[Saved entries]

********************

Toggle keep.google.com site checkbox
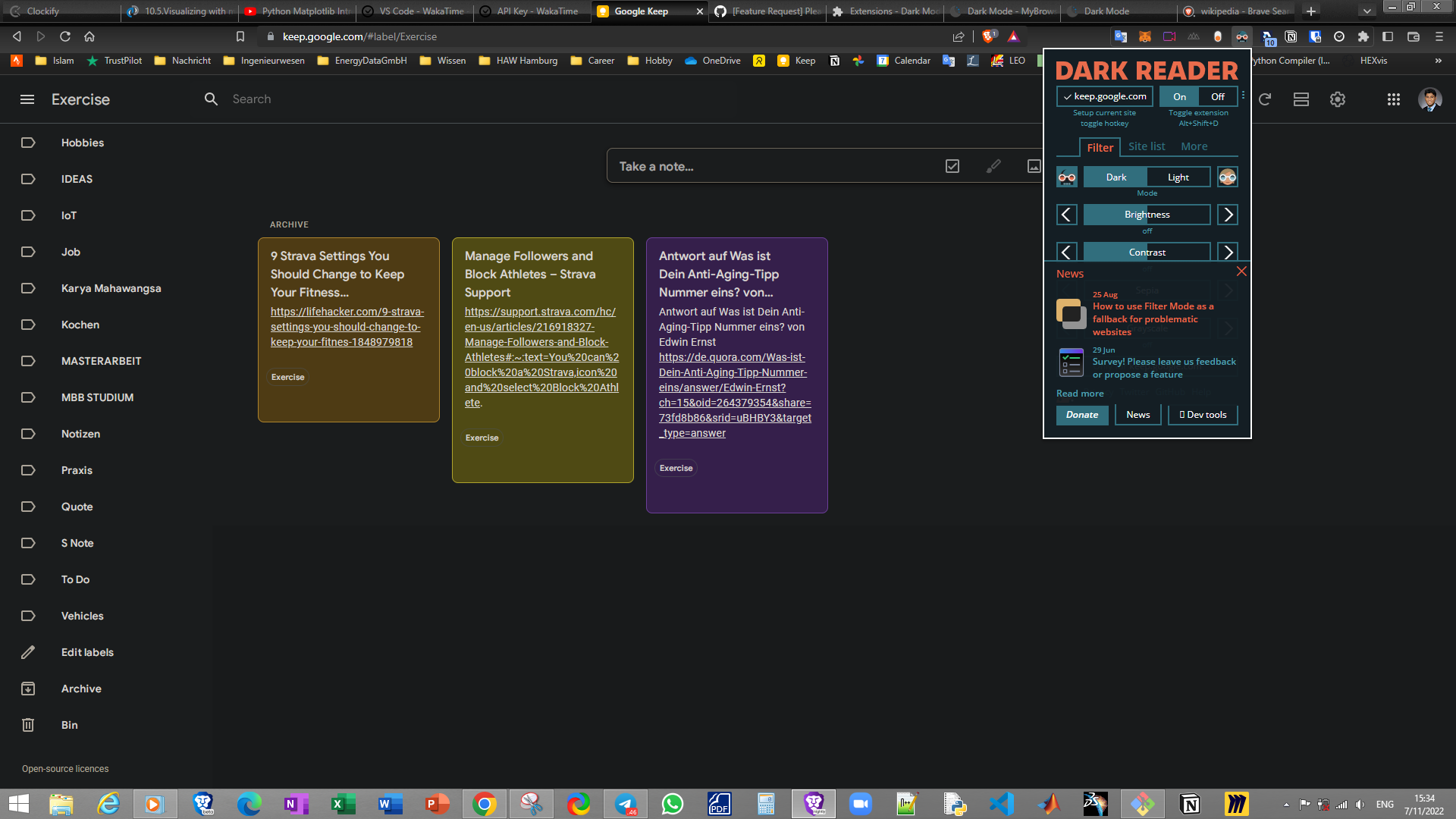Screen dimensions: 1456x819 coord(1105,96)
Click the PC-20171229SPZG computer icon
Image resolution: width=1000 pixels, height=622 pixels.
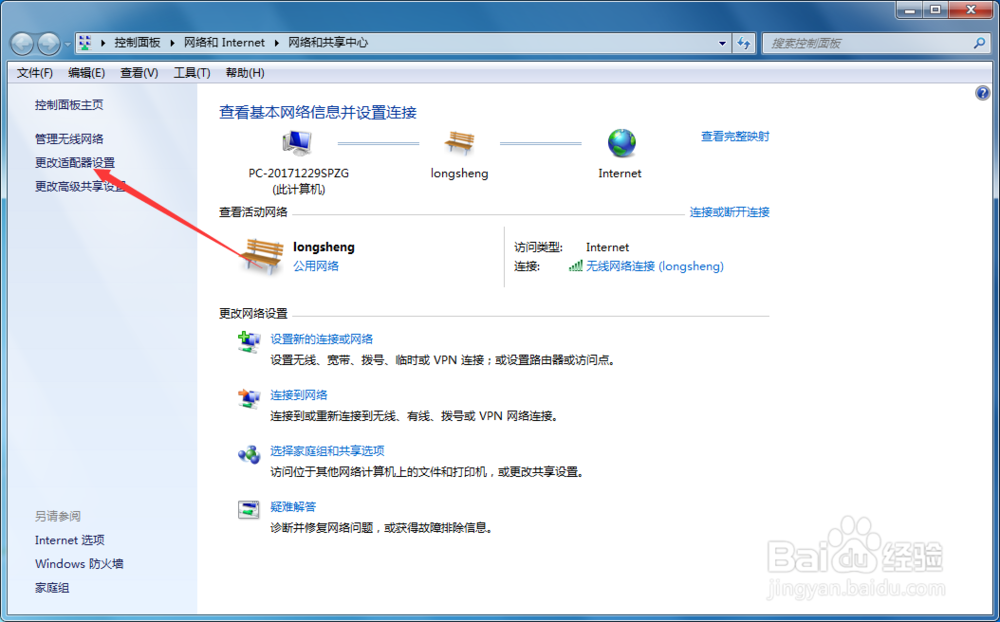(x=297, y=140)
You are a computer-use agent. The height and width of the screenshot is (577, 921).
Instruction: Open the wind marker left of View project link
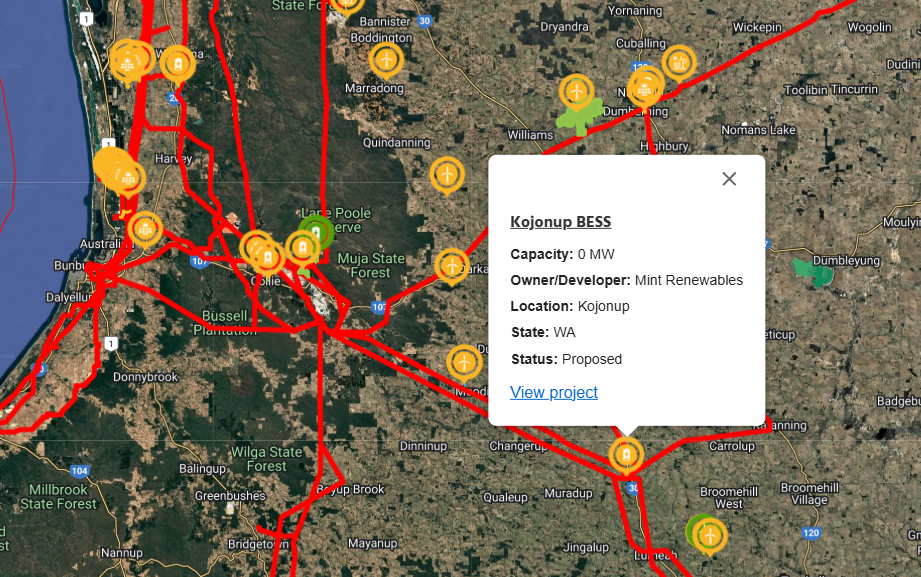[464, 361]
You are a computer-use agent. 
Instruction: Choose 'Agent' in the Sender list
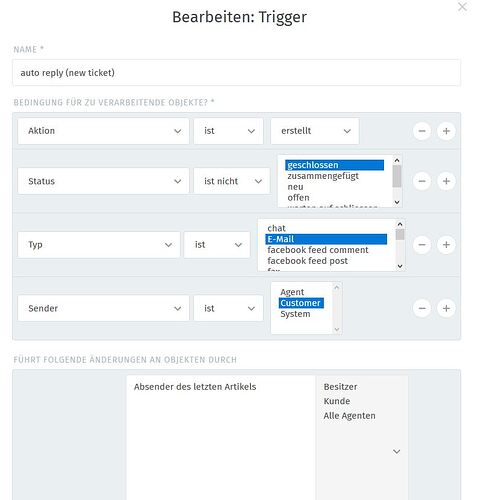pyautogui.click(x=292, y=292)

********************

**THE TASK:** Among the lines of the records, copy out each one that contains the word "computer".

**ANSWER BOX:**
Click the PC-20171229SPZG computer icon
You are a computer-use agent. The height and width of the screenshot is (577, 921).
You are a computer-use agent. 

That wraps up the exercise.